International & Great Northern Railroad v. Ellyson

94 S.W. 910 | Tex. App. | 1906

This suit was originally brought by Mrs. Mary Ellyson to recover damages for personal injuries sustained by her while a passenger on one of the defendant's trains. The injuries were sustained in a collision at a crossing between the train in which she was a passenger and another train of the defendant, through the negligence of the agents and servants of defendant in charge of the trains. Mrs. Ellyson died November 1, 1902, and thereafter the appellees, as her heirs, suggested her death and made themselves parties plaintiff by filing their first amended original petition, upon which they went to trial. Trial before the court and jury resulted in a verdict and judgment in plaintiffs' favor for $2,000.

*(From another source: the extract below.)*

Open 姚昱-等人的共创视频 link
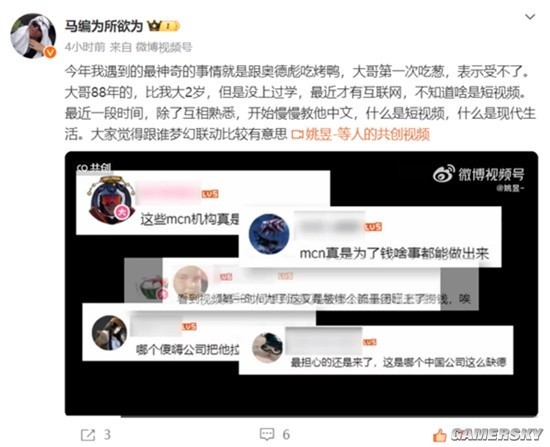 [367, 134]
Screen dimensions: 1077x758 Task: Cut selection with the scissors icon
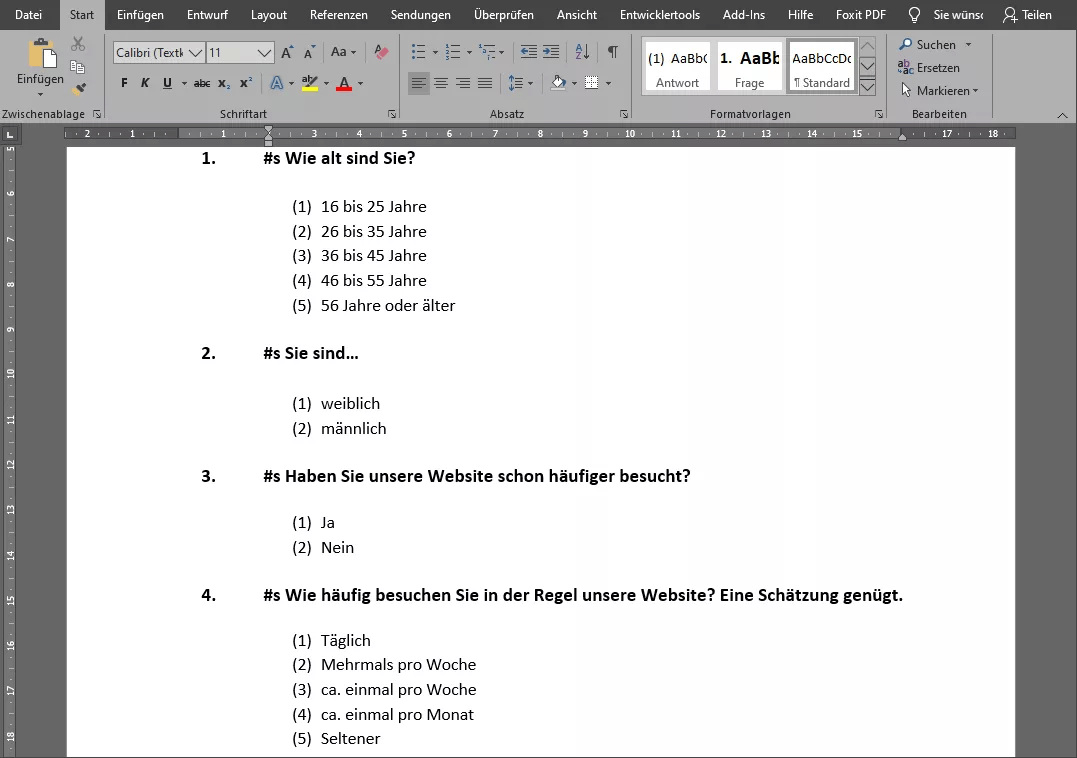(78, 44)
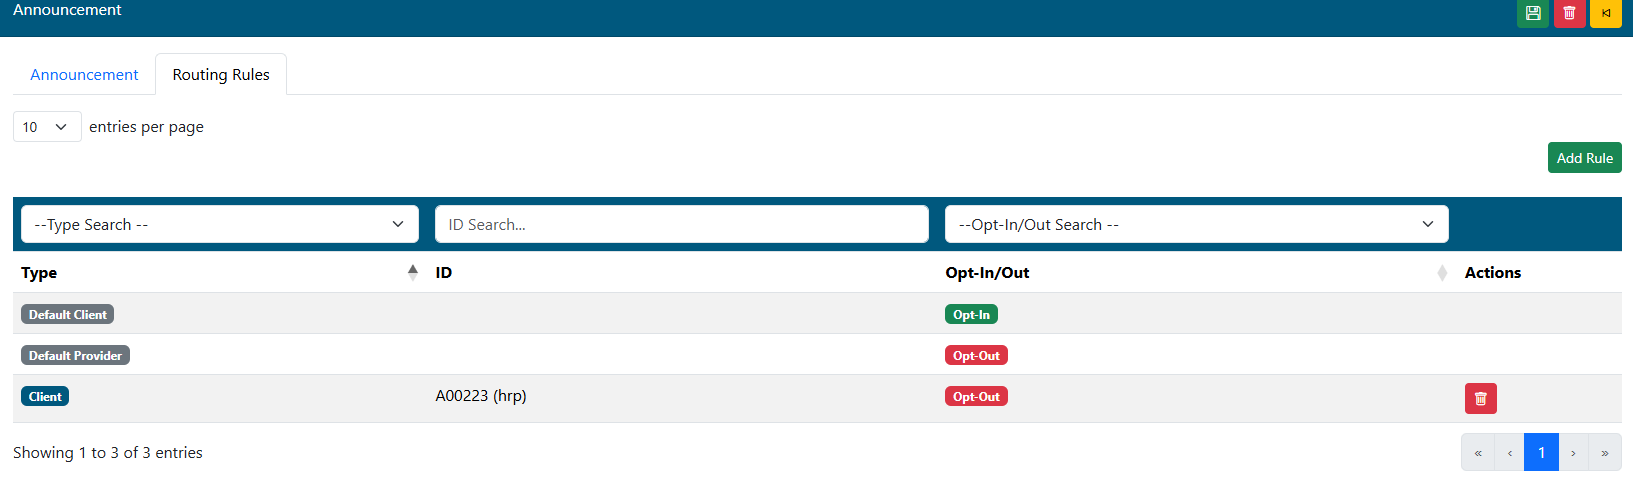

The principal question of law involved in this case was passed upon by this court in the former appeal of the case in 75 S.W. Rep., 868. *47 There is no controversy as to the fact of accident and the negligence of the appellant and the injuries sustained by Mrs. Ellyson. The only question of fact involved in this appeal is whether Mrs. Ellyson died from the effect of the injuries she received, or whether her death was attributable to a diarrhœa or bowel trouble. It is substantially conceded that this action can only be maintained by the appellees in the event it comes within the terms of article 3353a of the Revised Statutes, which we need not now discuss, as that provision of the law was construed by this court in its former opinion. If the proximate cause of her death was the injuries she received in the collision, the appellees can not recover; if the diarrhœa or bowel trouble was the cause, they are entitled to recover. It is seriously contended that the evidence establishes the fact that the injuries, and not the bowel trouble, was the proximate cause of her death. The attending physician, the principal witness who testified as to the cause of her death, crosses himself in some material particulars. Some part of his testimony is to the effect that the proximate cause of death was the diarrhœa or bowel trouble. This is contradicted by his own statement to the effect that the injuries were the cause, or proximately contributed thereto. There is evidence of some other witnesses of slight weight which tends to corroborate the opinion of the physician in his statement to the effect that death was caused by the bowel trouble or diarrhœa. As to how much of the testimony, or as to what part of it, of the physician, was entitled to credit, was a question to be passed upon and settled by the jury. We are not prepared to say that the verdict is without evidence to support it.

The third assignment of error complains of the court's definition of proximate and remote cause. As to proximate cause it is substantially the same as approved by the court in San Antonio A. P. Ry. Co. v. Stevens, 11 Texas Ct. Rep., 399. There is no legal objection to the definition given to these terms by the trial court. If it was desired that they should be made plainer and more specific, a request to that effect should have been asked by special charge, which was not done.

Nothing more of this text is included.